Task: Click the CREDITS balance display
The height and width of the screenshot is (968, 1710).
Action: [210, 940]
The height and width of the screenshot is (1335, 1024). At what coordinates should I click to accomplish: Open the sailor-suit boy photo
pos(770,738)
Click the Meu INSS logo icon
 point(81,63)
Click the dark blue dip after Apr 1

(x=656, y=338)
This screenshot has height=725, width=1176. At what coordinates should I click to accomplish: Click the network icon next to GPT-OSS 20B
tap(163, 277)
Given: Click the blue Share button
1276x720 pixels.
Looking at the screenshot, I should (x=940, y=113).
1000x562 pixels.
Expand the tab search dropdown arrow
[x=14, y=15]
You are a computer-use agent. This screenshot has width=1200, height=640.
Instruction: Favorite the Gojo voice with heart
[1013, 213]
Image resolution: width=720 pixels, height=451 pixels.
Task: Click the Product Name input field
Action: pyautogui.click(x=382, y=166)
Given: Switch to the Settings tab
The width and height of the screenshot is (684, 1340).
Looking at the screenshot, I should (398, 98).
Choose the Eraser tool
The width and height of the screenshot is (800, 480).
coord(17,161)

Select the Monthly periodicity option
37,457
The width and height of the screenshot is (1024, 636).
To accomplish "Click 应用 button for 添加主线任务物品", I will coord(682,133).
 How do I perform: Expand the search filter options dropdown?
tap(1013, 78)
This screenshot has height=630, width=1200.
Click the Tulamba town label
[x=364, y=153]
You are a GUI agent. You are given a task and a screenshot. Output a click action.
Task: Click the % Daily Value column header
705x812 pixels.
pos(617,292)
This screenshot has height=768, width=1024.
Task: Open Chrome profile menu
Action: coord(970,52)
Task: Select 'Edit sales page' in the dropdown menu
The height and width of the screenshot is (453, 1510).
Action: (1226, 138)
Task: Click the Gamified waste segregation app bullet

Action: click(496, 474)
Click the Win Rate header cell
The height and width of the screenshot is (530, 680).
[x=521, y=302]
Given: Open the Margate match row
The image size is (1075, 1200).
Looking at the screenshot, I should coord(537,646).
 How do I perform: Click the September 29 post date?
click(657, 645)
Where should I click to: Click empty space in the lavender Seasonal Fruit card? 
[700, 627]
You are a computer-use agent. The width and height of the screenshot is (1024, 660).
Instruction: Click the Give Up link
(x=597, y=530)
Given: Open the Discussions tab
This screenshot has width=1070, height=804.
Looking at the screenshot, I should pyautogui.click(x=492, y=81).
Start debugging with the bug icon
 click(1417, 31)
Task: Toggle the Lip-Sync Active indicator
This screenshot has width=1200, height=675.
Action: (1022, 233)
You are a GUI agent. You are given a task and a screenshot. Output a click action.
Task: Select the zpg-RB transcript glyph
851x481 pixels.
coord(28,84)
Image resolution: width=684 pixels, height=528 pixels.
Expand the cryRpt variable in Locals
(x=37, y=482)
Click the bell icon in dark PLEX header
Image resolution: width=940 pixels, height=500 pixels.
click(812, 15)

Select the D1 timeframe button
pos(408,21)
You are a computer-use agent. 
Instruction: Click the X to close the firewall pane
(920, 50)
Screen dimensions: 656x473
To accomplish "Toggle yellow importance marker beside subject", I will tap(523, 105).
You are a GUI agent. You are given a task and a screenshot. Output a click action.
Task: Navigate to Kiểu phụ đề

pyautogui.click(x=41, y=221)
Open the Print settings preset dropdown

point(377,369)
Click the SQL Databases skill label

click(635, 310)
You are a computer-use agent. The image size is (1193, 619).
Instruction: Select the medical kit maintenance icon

ASSIGNMENT ▸
All of the records must be retyped exactly as they are.

ANSWER SECTION ▸
Task: Click the CREDITS balance display
The height and width of the screenshot is (968, 1710).
Action: [210, 940]
The height and width of the screenshot is (1335, 1024). At what coordinates should I click to accomplish: Open the sailor-suit boy photo
pos(770,738)
Click the Meu INSS logo icon
 point(81,63)
Click the dark blue dip after Apr 1

(x=656, y=338)
This screenshot has height=725, width=1176. At what coordinates should I click to accomplish: Click the network icon next to GPT-OSS 20B
tap(163, 277)
Given: Click the blue Share button
1276x720 pixels.
Looking at the screenshot, I should (x=940, y=113).
1000x562 pixels.
Expand the tab search dropdown arrow
[x=14, y=15]
You are a computer-use agent. This screenshot has width=1200, height=640.
Instruction: Favorite the Gojo voice with heart
[1013, 213]
Image resolution: width=720 pixels, height=451 pixels.
Task: Click the Product Name input field
Action: pyautogui.click(x=382, y=166)
Given: Switch to the Settings tab
The width and height of the screenshot is (684, 1340).
Looking at the screenshot, I should (398, 98).
Choose the Eraser tool
The width and height of the screenshot is (800, 480).
coord(17,161)

Select the Monthly periodicity option
37,457
The width and height of the screenshot is (1024, 636).
To accomplish "Click 应用 button for 添加主线任务物品", I will coord(682,133).
 How do I perform: Expand the search filter options dropdown?
tap(1013, 78)
This screenshot has height=630, width=1200.
Click the Tulamba town label
[x=364, y=153]
You are a GUI agent. You are given a task and a screenshot. Output a click action.
Task: Click the % Daily Value column header
705x812 pixels.
pos(617,292)
This screenshot has height=768, width=1024.
Task: Open Chrome profile menu
Action: coord(970,52)
Task: Select 'Edit sales page' in the dropdown menu
The height and width of the screenshot is (453, 1510).
Action: (1226, 138)
Task: Click the Gamified waste segregation app bullet

Action: click(496, 474)
Click the Win Rate header cell
The height and width of the screenshot is (530, 680).
[x=521, y=302]
Given: Open the Margate match row
The image size is (1075, 1200).
Looking at the screenshot, I should coord(537,646).
 How do I perform: Click the September 29 post date?
click(657, 645)
Where should I click to: Click empty space in the lavender Seasonal Fruit card? 
[700, 627]
You are a computer-use agent. The width and height of the screenshot is (1024, 660).
Instruction: Click the Give Up link
(x=597, y=530)
Given: Open the Discussions tab
This screenshot has width=1070, height=804.
Looking at the screenshot, I should pyautogui.click(x=492, y=81).
Start debugging with the bug icon
 click(1417, 31)
Task: Toggle the Lip-Sync Active indicator
This screenshot has width=1200, height=675.
Action: (1022, 233)
You are a GUI agent. You are given a task and a screenshot. Output a click action.
Task: Select the zpg-RB transcript glyph
851x481 pixels.
coord(28,84)
Image resolution: width=684 pixels, height=528 pixels.
Expand the cryRpt variable in Locals
(x=37, y=482)
Click the bell icon in dark PLEX header
Image resolution: width=940 pixels, height=500 pixels.
click(812, 15)

Select the D1 timeframe button
pos(408,21)
You are a computer-use agent. 
Instruction: Click the X to close the firewall pane
(920, 50)
Screen dimensions: 656x473
To accomplish "Toggle yellow importance marker beside subject", I will tap(523, 105).
You are a GUI agent. You are given a task and a screenshot. Output a click action.
Task: Navigate to Kiểu phụ đề

pyautogui.click(x=41, y=221)
Open the Print settings preset dropdown

point(377,369)
Click the SQL Databases skill label

click(635, 310)
You are a computer-use agent. The image size is (1193, 619).
Instruction: Select the medical kit maintenance icon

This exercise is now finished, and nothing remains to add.